Records provided:
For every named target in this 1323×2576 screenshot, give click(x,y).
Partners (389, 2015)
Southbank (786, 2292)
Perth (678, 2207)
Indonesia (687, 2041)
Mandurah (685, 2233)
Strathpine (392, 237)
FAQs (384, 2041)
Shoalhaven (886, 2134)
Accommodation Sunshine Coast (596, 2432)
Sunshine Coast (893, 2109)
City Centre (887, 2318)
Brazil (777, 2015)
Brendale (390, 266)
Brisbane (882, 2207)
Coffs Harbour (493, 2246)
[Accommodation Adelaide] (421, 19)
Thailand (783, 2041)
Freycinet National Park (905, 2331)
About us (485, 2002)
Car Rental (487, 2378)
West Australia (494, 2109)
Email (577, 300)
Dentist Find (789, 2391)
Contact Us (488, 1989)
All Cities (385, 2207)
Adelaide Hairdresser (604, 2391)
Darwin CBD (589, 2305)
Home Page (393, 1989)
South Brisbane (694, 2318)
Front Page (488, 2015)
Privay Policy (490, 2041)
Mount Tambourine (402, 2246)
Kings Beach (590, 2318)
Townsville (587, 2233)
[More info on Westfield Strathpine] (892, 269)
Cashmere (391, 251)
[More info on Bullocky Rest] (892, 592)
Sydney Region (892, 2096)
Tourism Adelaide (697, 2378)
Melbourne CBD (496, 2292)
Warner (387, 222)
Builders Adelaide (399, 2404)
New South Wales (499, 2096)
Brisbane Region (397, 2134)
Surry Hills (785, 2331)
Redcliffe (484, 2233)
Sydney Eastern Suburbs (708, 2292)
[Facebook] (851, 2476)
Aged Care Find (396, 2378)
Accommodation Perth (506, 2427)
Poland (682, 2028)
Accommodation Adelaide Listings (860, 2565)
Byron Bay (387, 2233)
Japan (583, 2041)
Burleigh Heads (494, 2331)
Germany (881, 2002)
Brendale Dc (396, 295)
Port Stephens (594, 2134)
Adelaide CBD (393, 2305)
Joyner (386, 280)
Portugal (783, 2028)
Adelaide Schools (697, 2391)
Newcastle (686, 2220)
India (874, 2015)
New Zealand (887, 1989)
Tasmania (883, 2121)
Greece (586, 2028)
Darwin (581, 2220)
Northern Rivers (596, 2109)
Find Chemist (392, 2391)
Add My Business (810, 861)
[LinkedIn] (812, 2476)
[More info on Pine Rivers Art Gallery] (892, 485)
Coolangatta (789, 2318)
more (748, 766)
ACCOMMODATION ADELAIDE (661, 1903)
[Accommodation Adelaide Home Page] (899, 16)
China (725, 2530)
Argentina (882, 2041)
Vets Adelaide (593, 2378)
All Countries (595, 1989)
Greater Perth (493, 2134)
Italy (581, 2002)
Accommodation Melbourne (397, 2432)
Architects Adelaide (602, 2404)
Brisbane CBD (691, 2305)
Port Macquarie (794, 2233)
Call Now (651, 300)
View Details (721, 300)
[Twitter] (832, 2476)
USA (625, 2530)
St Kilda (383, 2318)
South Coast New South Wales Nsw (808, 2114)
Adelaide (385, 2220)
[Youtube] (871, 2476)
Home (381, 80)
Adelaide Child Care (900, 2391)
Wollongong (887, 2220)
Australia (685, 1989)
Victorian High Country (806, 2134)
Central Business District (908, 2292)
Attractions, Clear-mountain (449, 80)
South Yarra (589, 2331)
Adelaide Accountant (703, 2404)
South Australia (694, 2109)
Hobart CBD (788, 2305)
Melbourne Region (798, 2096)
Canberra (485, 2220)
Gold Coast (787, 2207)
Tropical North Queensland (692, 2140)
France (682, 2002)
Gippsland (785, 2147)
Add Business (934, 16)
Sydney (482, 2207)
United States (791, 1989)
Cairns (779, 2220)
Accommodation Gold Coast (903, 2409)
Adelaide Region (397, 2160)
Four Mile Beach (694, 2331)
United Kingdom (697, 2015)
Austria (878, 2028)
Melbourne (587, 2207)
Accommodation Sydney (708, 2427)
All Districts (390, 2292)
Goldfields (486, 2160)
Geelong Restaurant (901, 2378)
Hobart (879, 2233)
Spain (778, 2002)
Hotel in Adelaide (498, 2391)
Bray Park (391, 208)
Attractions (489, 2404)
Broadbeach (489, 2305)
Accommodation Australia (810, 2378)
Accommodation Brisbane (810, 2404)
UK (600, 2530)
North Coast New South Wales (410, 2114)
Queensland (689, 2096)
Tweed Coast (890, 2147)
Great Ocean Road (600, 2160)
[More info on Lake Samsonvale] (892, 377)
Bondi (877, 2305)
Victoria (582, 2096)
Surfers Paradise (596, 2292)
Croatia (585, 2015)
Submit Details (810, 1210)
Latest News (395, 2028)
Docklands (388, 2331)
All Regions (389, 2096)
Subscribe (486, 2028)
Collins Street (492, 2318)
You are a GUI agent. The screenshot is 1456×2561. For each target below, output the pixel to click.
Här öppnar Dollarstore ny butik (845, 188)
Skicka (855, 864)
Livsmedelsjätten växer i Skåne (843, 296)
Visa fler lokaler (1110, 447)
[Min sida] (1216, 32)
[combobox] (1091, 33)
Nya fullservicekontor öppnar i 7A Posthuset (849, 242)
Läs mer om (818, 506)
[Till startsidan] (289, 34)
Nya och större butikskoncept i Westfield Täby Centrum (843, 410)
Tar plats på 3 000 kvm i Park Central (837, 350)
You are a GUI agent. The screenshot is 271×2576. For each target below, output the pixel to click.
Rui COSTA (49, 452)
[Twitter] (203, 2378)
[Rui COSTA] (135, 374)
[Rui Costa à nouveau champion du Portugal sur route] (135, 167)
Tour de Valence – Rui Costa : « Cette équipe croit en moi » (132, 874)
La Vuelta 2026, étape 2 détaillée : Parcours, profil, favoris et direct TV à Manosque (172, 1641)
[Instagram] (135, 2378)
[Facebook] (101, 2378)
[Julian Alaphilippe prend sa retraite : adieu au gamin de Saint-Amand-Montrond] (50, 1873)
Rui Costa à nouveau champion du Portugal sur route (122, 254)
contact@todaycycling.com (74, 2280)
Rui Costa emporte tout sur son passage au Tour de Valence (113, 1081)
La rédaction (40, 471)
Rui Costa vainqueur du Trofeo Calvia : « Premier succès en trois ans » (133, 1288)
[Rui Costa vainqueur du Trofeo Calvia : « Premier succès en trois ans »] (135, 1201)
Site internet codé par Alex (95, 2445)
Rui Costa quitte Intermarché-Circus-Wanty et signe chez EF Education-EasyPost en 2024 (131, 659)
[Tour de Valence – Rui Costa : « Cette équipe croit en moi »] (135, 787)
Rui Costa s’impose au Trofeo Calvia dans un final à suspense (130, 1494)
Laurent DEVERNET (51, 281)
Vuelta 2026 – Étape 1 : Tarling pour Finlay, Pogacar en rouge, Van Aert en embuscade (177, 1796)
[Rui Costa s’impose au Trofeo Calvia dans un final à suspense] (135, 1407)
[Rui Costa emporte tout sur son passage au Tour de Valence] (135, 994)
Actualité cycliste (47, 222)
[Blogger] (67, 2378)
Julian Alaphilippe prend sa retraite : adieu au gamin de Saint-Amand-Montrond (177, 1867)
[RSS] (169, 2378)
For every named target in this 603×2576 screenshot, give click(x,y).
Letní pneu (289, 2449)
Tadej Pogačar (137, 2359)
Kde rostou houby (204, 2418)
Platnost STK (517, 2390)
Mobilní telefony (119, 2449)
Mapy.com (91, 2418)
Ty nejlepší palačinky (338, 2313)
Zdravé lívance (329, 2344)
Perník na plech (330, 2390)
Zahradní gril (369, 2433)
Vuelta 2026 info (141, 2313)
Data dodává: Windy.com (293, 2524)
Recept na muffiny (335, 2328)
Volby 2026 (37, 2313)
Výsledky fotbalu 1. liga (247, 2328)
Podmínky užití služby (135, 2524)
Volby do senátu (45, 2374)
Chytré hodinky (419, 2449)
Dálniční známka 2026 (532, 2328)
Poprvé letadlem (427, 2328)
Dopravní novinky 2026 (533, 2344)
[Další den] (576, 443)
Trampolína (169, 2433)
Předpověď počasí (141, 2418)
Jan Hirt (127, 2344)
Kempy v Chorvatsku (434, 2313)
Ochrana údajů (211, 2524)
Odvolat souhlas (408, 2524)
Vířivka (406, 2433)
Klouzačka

What the exercise asks:
In the entries above, find the line with "[Rui Costa vainqueur" and the line with "[Tour de Valence", then set down exactly those two and every line between them, nothing else.

Answer for this exercise:
[Rui Costa vainqueur du Trofeo Calvia : « Premier succès en trois ans »] (135, 1201)
Site internet codé par Alex (95, 2445)
Rui Costa quitte Intermarché-Circus-Wanty et signe chez EF Education-EasyPost en 2024 (131, 659)
[Tour de Valence – Rui Costa : « Cette équipe croit en moi »] (135, 787)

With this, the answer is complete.